Without omission or alteration, write out all of the data.
:: DATA LISTING ::
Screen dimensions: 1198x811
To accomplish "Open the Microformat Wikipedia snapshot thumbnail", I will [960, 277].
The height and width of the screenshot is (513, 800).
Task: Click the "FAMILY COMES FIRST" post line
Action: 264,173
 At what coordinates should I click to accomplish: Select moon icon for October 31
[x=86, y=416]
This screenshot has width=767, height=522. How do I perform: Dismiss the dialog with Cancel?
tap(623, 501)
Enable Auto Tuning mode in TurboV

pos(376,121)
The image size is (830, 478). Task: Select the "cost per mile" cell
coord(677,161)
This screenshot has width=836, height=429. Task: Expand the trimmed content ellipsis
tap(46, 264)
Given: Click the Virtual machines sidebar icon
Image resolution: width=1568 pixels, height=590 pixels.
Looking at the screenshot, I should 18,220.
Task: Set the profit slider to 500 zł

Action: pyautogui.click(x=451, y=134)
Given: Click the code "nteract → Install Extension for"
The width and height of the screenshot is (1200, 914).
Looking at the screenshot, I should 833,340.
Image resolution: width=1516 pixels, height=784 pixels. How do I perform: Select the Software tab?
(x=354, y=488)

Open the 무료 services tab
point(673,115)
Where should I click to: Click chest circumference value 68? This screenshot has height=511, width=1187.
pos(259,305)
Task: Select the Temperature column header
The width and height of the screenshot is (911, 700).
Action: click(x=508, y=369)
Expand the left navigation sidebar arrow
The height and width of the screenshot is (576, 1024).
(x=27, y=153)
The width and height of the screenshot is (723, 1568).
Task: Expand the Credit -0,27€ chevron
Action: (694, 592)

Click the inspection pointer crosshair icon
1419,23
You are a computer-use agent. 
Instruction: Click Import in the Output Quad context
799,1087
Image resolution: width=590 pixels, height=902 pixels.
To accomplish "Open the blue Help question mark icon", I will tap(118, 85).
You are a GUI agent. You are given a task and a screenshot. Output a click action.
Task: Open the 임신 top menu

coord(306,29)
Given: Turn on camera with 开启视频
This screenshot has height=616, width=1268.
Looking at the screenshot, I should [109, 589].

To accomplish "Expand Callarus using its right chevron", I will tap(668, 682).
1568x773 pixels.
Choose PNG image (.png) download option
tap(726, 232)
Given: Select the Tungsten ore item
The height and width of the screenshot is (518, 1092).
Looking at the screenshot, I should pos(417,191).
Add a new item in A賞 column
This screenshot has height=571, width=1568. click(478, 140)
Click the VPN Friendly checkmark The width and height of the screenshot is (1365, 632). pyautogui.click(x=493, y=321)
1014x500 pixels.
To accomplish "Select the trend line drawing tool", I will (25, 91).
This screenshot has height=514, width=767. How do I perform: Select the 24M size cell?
:::
■ **ANSWER TO THIS PROBLEM**:
Screen dimensions: 1198x811
To accomplish "Open the Microformat Wikipedia snapshot thumbnail", I will [960, 277].
The height and width of the screenshot is (513, 800).
Task: Click the "FAMILY COMES FIRST" post line
Action: 264,173
 At what coordinates should I click to accomplish: Select moon icon for October 31
[x=86, y=416]
This screenshot has width=767, height=522. How do I perform: Dismiss the dialog with Cancel?
tap(623, 501)
Enable Auto Tuning mode in TurboV

pos(376,121)
The image size is (830, 478). Task: Select the "cost per mile" cell
coord(677,161)
This screenshot has width=836, height=429. Task: Expand the trimmed content ellipsis
tap(46, 264)
Given: Click the Virtual machines sidebar icon
Image resolution: width=1568 pixels, height=590 pixels.
Looking at the screenshot, I should 18,220.
Task: Set the profit slider to 500 zł

Action: pyautogui.click(x=451, y=134)
Given: Click the code "nteract → Install Extension for"
The width and height of the screenshot is (1200, 914).
Looking at the screenshot, I should 833,340.
Image resolution: width=1516 pixels, height=784 pixels. How do I perform: Select the Software tab?
(x=354, y=488)

Open the 무료 services tab
point(673,115)
Where should I click to: Click chest circumference value 68? This screenshot has height=511, width=1187.
pos(259,305)
Task: Select the Temperature column header
The width and height of the screenshot is (911, 700).
Action: click(x=508, y=369)
Expand the left navigation sidebar arrow
The height and width of the screenshot is (576, 1024).
(x=27, y=153)
The width and height of the screenshot is (723, 1568).
Task: Expand the Credit -0,27€ chevron
Action: (694, 592)

Click the inspection pointer crosshair icon
1419,23
You are a computer-use agent. 
Instruction: Click Import in the Output Quad context
799,1087
Image resolution: width=590 pixels, height=902 pixels.
To accomplish "Open the blue Help question mark icon", I will tap(118, 85).
You are a GUI agent. You are given a task and a screenshot. Output a click action.
Task: Open the 임신 top menu

coord(306,29)
Given: Turn on camera with 开启视频
This screenshot has height=616, width=1268.
Looking at the screenshot, I should [109, 589].

To accomplish "Expand Callarus using its right chevron", I will tap(668, 682).
1568x773 pixels.
Choose PNG image (.png) download option
tap(726, 232)
Given: Select the Tungsten ore item
The height and width of the screenshot is (518, 1092).
Looking at the screenshot, I should pos(417,191).
Add a new item in A賞 column
This screenshot has height=571, width=1568. click(478, 140)
Click the VPN Friendly checkmark The width and height of the screenshot is (1365, 632). pyautogui.click(x=493, y=321)
1014x500 pixels.
To accomplish "Select the trend line drawing tool", I will (25, 91).
This screenshot has height=514, width=767. How do I perform: Select the 24M size cell?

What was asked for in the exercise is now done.